В будущем, конечно, хотелось бы жить вместе с тобой; жить в большом городе, охотнее всего на родине, в Ленинграде. Денег мне пока не нужно, но ряд просьб все-таки теперь последует.
Итак, во-первых, постарайся раздобыть мне очки. Это для меня очень важно. У меня близорукость 5.00 диоптрий, одинаковая для обоих глаз. Очки эти, пожалуйста, пришли мне почтой, заказной посылкой.
Во-вторых, я тебе уже писал, мне необходимы для работы некоторые книги, а именно: курс истории для 6 и 7 классов средней школы, географии для 7, 8, 9 классов средней школы, а также русско-английский словарь. Это тоже пришли, пожалуйста, заказной посылкой.
Крепко целую вашу дочурку, это наша смена, которой не придется уже переживать того, что мы пережили. Целую также Досю и тебя, и с нетерпением жду ответа.
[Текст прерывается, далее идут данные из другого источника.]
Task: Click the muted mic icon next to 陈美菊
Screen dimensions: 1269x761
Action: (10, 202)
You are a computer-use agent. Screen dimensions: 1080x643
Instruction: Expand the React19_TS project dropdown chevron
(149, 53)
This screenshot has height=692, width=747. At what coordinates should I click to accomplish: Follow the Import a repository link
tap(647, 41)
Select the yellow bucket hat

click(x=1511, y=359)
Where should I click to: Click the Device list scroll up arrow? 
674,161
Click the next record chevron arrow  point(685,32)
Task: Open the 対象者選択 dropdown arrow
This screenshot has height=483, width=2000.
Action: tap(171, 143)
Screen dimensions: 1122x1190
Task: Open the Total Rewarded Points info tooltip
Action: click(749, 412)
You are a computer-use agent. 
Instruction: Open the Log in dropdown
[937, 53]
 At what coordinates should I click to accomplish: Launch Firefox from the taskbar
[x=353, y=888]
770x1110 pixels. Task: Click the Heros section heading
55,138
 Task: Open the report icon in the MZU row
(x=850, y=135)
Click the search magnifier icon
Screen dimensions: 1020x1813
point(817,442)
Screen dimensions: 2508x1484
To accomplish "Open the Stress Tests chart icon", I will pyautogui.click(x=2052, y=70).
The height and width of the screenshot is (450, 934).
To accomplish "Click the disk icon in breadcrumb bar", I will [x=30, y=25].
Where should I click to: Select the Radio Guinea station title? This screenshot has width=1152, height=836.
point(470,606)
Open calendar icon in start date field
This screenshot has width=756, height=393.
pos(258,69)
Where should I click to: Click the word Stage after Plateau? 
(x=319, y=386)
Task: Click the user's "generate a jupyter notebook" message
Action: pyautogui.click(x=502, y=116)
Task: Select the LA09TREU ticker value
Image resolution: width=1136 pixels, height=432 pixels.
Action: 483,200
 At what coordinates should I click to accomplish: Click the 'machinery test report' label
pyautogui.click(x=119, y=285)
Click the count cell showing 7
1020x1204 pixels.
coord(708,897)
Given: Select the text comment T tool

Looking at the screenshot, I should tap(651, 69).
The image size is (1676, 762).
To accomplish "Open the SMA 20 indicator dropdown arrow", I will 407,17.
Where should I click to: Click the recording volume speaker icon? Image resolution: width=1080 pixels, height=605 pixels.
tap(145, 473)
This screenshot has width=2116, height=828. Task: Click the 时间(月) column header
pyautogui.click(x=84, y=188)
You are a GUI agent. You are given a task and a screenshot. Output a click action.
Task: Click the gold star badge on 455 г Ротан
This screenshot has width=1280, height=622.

Марик, писем моих не уничтожай, я постараюсь постепенно описать хоть вкратце все пережитое, чтобы создали документ, свидетельствующий об этих страшных временах.
Ваш Сережа
Приписка:Целую вас обоих и вашу маленькую Ирочку. Ваша Лена.

Примечания автора:
Дядя Сережа – Сергей Львович Гордон. Родился в Санкт-Петербурге в 1910 г. В 1918-1919 гг. их семья уехала из России в Польшу в г. Вильно, где проживала большая семья Гордонов.
Марик – так звали моего папу, Марка-Меира Гордона
Даня - двоюродный брат папы, Даниил Наумович Гордон, родился примерно в 1910 г. в Вильно. Замучен в эстонском гетто.
Леночка – жена дяди Сережи, виленчанка.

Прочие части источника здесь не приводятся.